Facebook and Me

I’ll be honest: I’m getting very close to just giving up on Facebook. Cory Doctorow had a great essay the other day about how websites go from being useful to abusive to dead (a process he termed “enshittification,” which is pretty accurate, if crude). It’s worth reading the whole thing, but in a nutshell, he describes how first websites focus on providing as useful of a service for as cheap as possible. The site needs to set itself apart from everything else out there, and so it focuses on attracting users.

Once it has those users, it monetizes them in order to attract investors, because sites ultimately want to make money. Once it has enough investors, market share, and advertisers, then it shifts to getting as much money out of them that it can. Raises advertising rates and sales fees. This continues to the point that everything falls apart, because there comes a time when people aren’t willing to keep doing business with them.

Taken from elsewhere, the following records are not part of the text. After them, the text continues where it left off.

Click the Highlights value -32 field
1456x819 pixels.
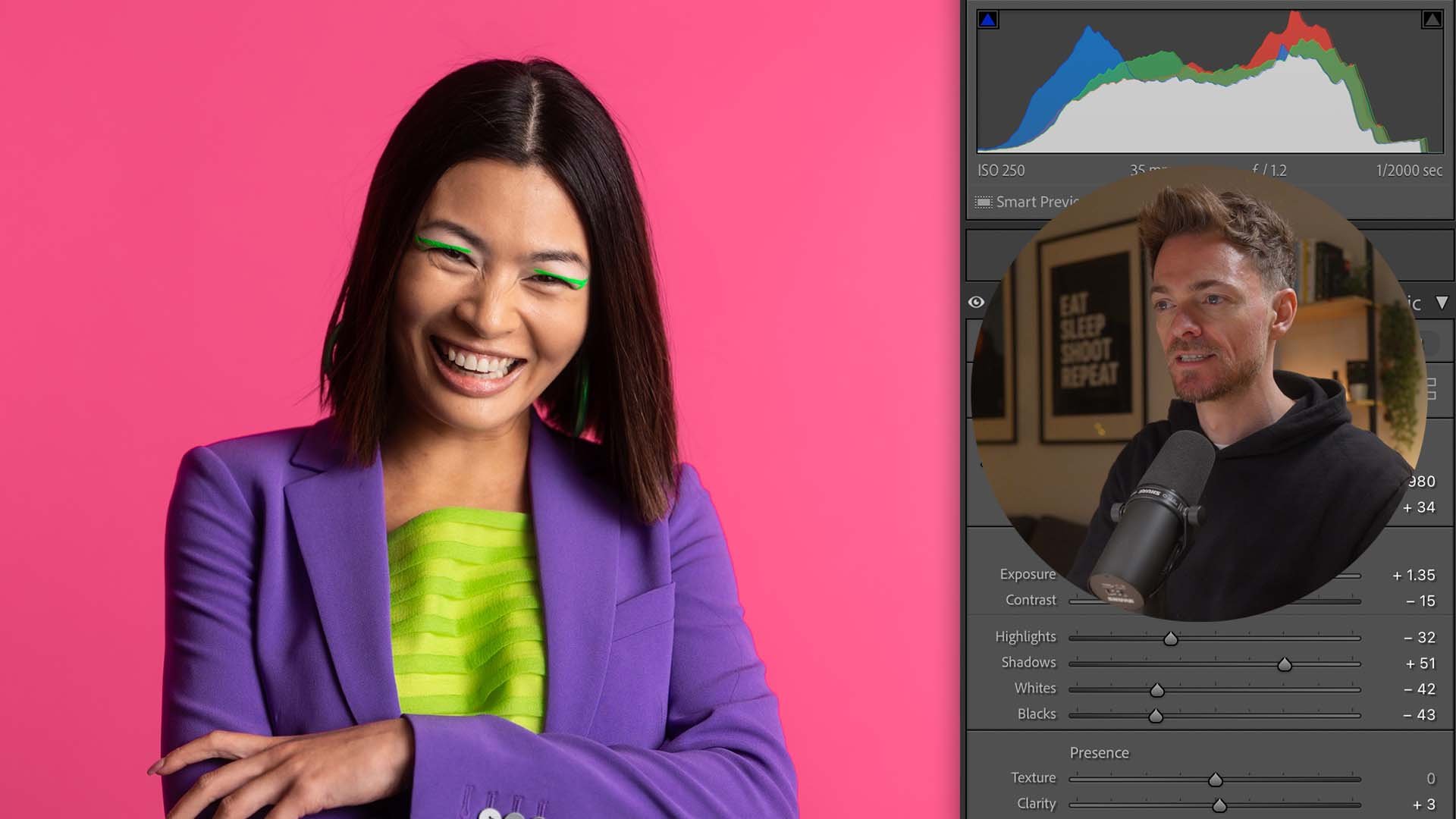(1419, 638)
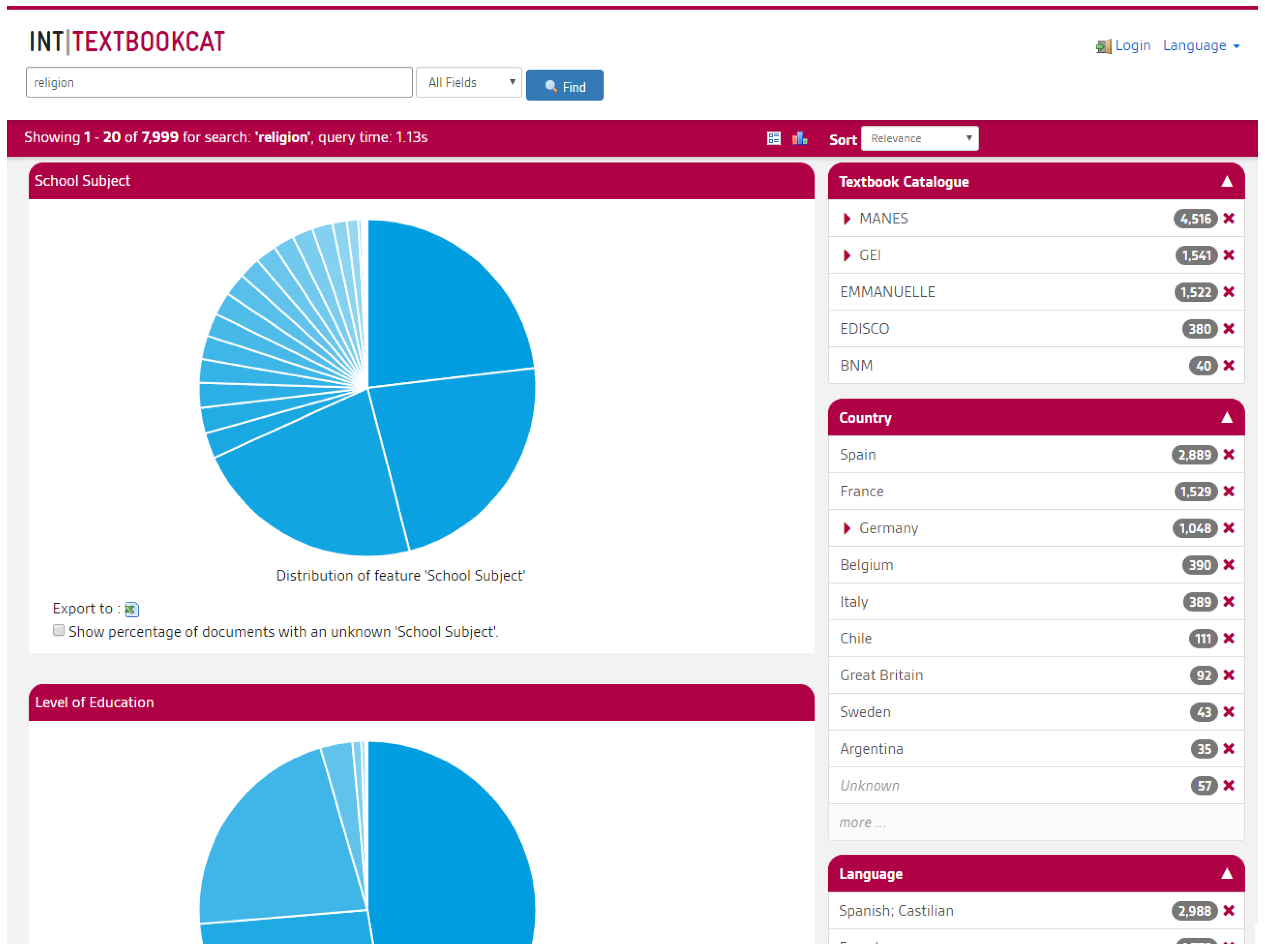Enable unknown School Subject percentage checkbox
This screenshot has width=1265, height=952.
(x=58, y=630)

That’s where Facebook is with me right now. I’ve held on for much longer than many of my friends, mainly because I used FB as a vehicle for posting my blog, and because I enjoyed seeing updates from my remaining FB friends. It’s also still useful as a place to organize groups and events. But even that is becoming less and less helpful.

Facebook just doing what it used to do. I have no real control over what I see in my feed, and it’s getting dominated more and more by ads and promoted posts. Likewise, FB is showing my posts to my friends less and less. I don’t get updates about events or group postings unless people are paying for those to appear in my feed. It doesn’t help that so many people left because they were sick of what FB was doing to their relationships, and how toxic much of it was becoming.

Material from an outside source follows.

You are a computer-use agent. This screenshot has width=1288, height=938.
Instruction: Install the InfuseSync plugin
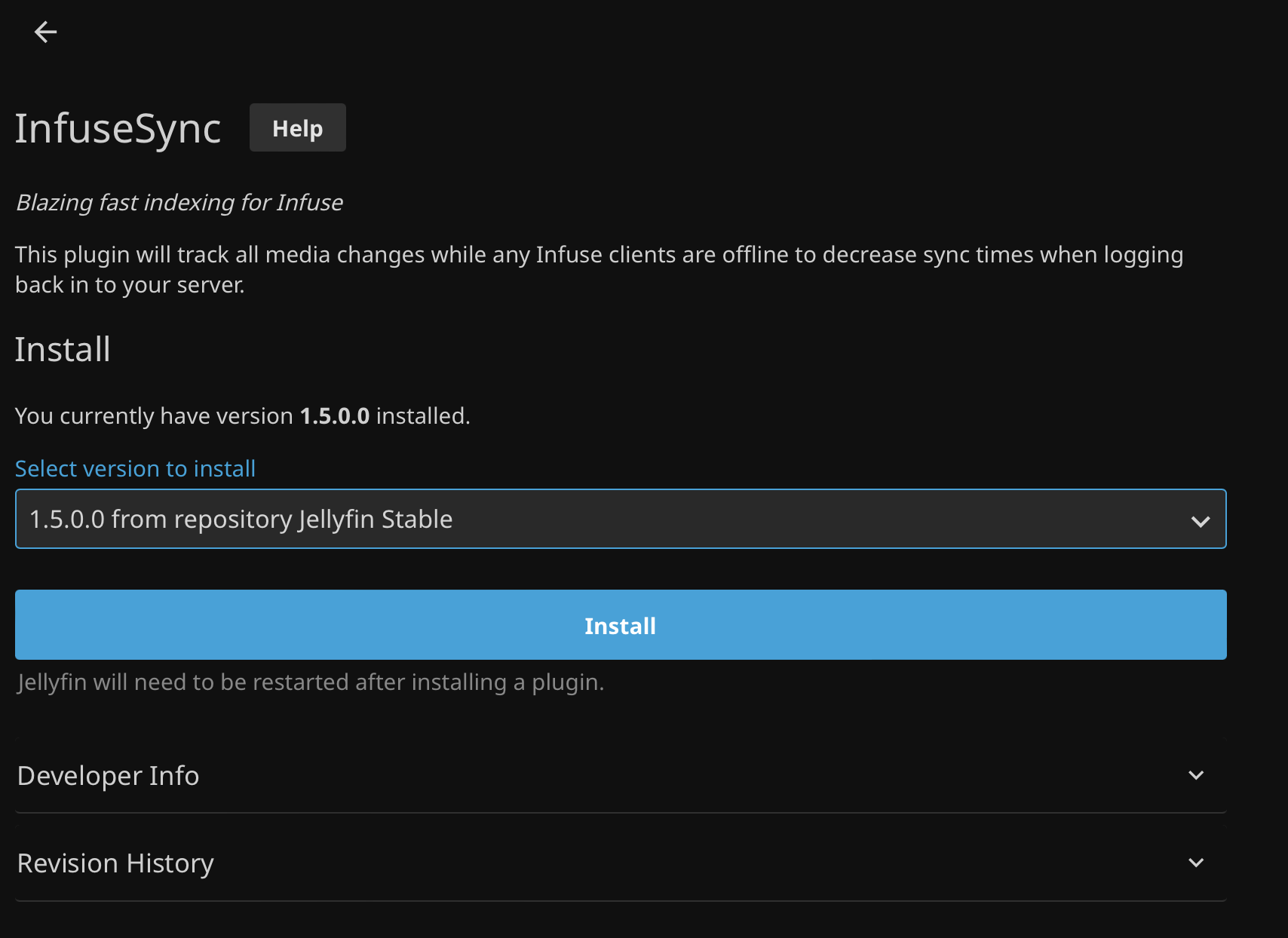pos(620,624)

The only thing keeping me around right now is that I’m not sure where else I’d go. It’s a real shame, because the thought behind the original Facebook was a good one, and honestly, it’s one I would consider paying for out of pocket, so that I could stop being the product and instead just be the customer. Then again, I don’t know how many other people would be willing to pay $5/month to get just the updates from their friends that they want. A social network only works if there are enough people on it to make it social.

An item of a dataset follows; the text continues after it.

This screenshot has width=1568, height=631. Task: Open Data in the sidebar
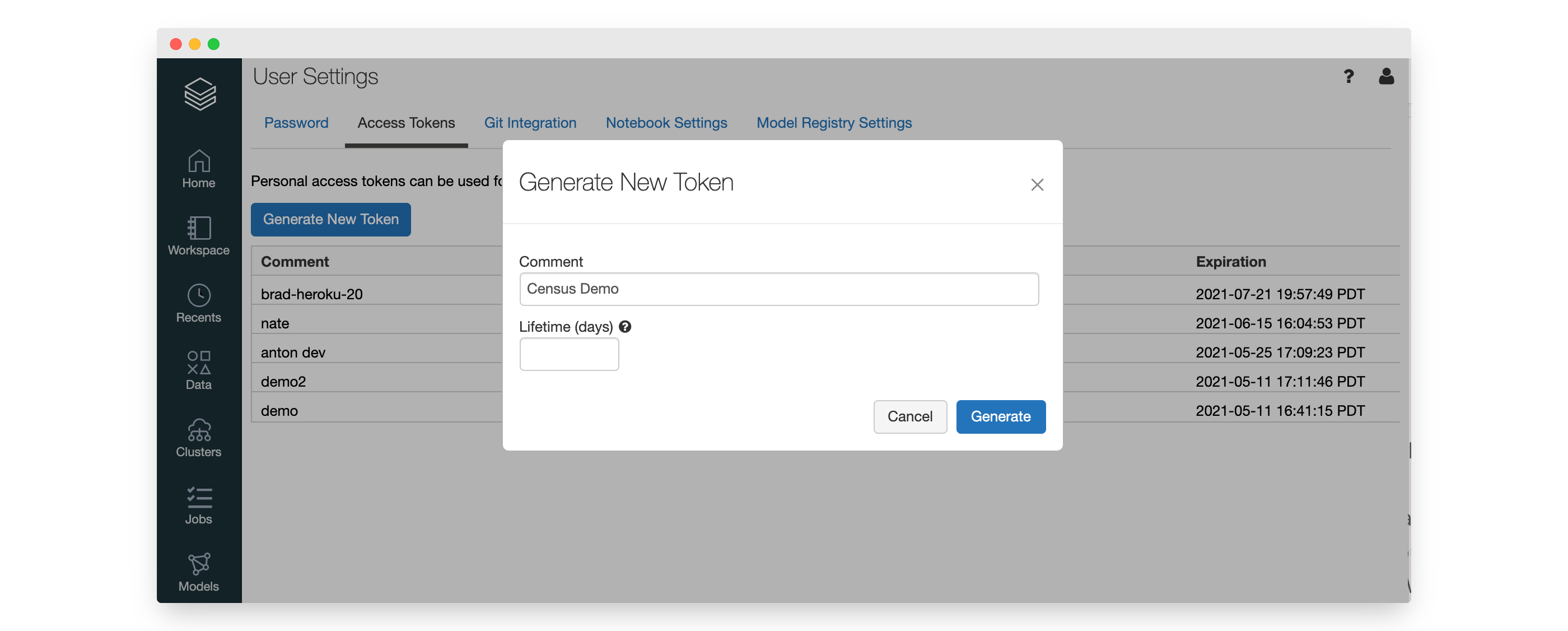(x=198, y=370)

Really, I’m not looking to meet friends online. I’ve got friends in life. I want to keep in contact with them, and FB was a good tool to do that. It’s becoming increasingly clear that it won’t always be.

Ironically, I’d love to have other people’s input on this, but most of the people who read this read it on FB, so it turns into an echo chamber. How can I find out what other people do to keep in touch with folks if I can’t get their attention to ask? But it’s still worth a stab.